DATA PROVIDED:
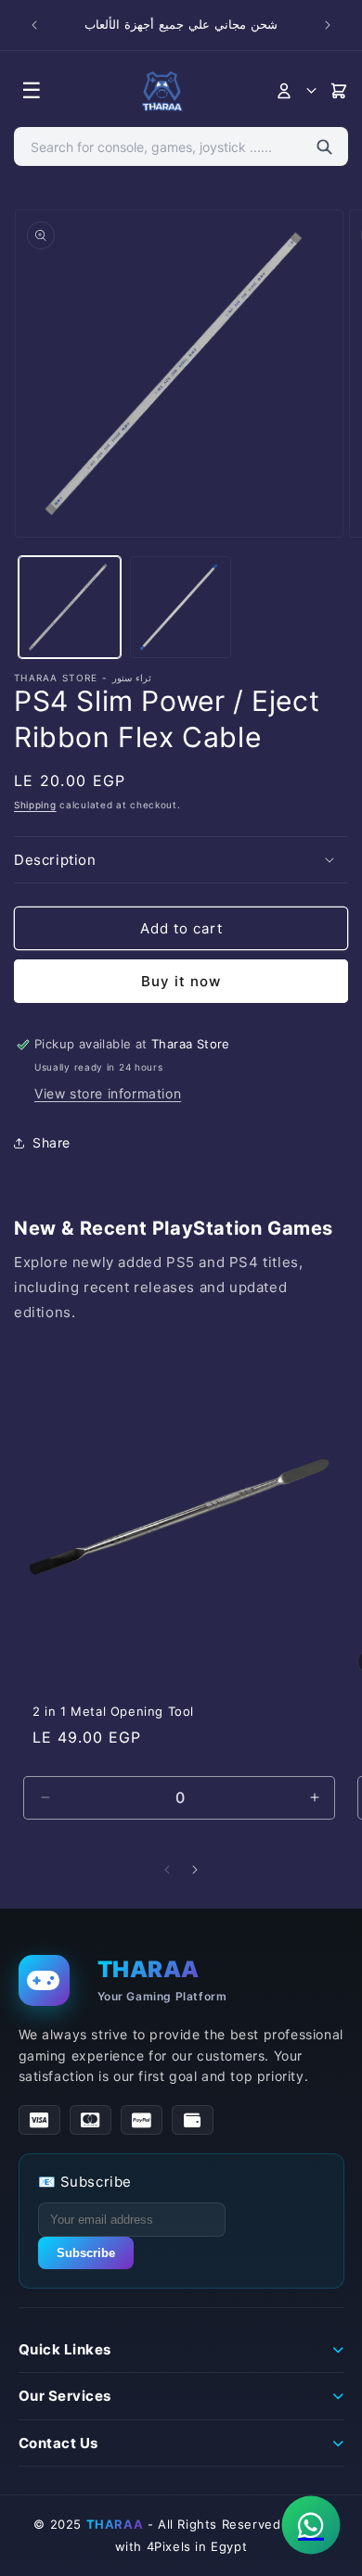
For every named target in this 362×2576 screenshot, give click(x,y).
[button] (181, 860)
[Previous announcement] (34, 25)
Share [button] (51, 1142)
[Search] (324, 146)
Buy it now (181, 981)
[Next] (195, 1870)
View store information (107, 1093)
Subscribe (86, 2253)
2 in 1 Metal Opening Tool (113, 1711)
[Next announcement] (327, 25)
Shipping (35, 804)
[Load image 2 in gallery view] (181, 607)
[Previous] (167, 1870)
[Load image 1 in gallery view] (70, 607)
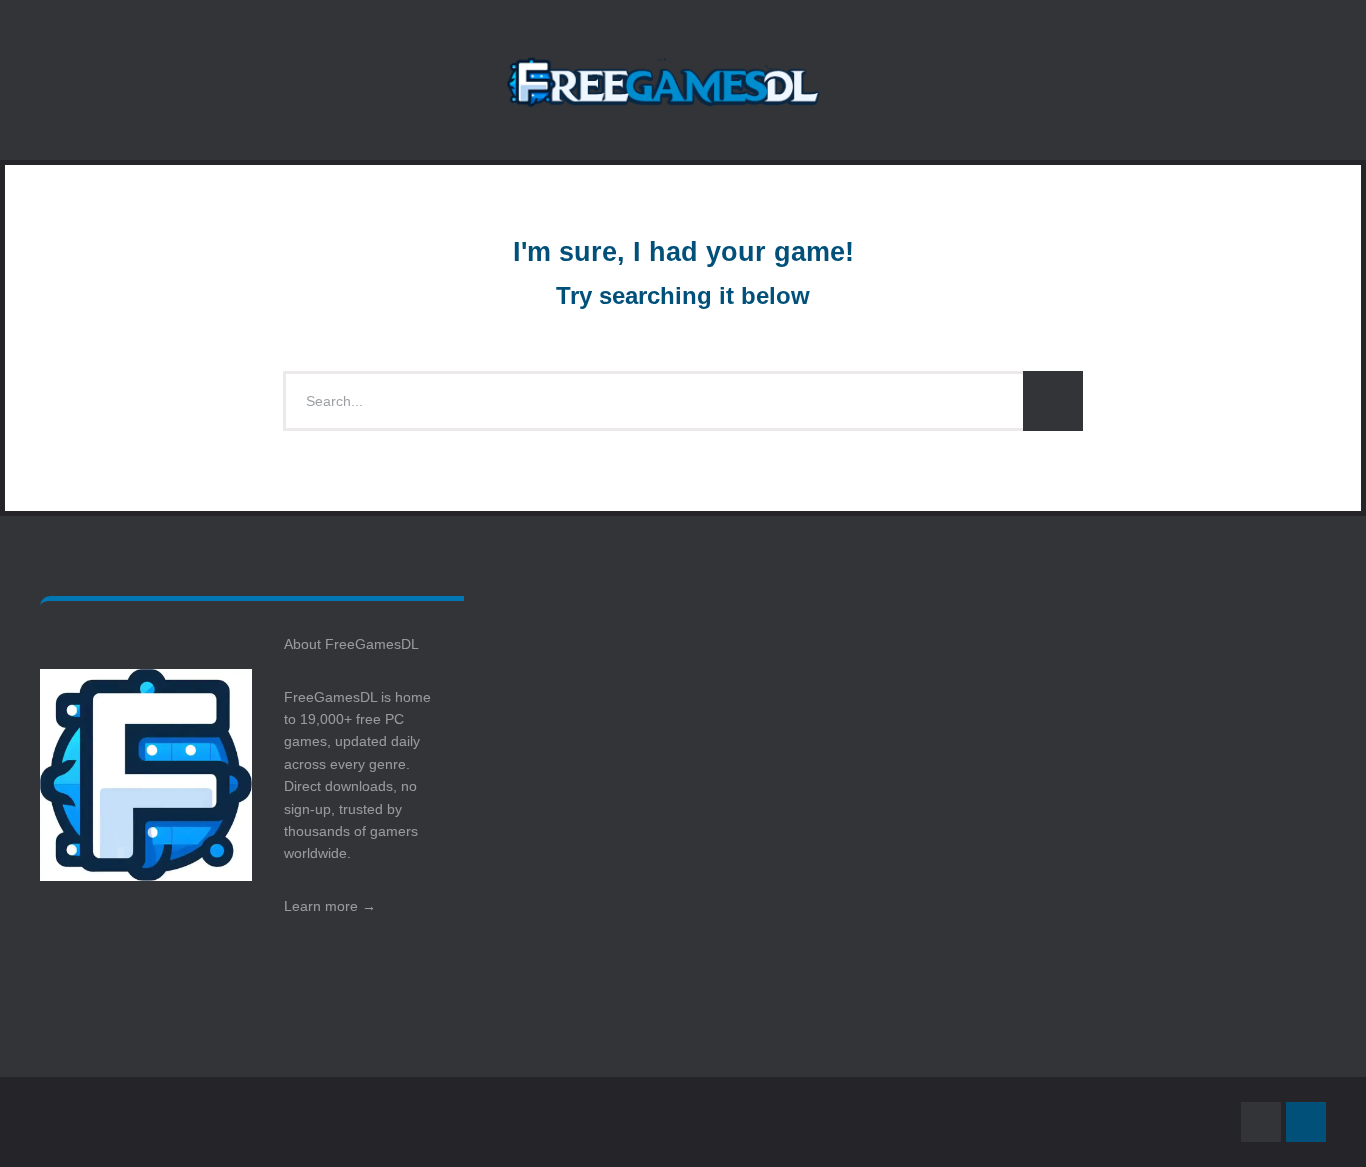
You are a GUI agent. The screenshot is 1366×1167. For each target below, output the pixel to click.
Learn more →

BRIEF: Keep every word of the records and none of the pictures when you print them again.

OUTPUT FOR THIS EXERCISE:
For every named target in this 362×2576 screenshot, give click(x,y).
[button] (181, 860)
[Previous announcement] (34, 25)
Share [button] (51, 1142)
[Search] (324, 146)
Buy it now (181, 981)
[Next] (195, 1870)
View store information (107, 1093)
Subscribe (86, 2253)
2 in 1 Metal Opening Tool (113, 1711)
[Next announcement] (327, 25)
Shipping (35, 804)
[Load image 2 in gallery view] (181, 607)
[Previous] (167, 1870)
[Load image 1 in gallery view] (70, 607)
You are a GUI agent. The screenshot is 1366×1167. For each target below, output the pixel to click.
Learn more →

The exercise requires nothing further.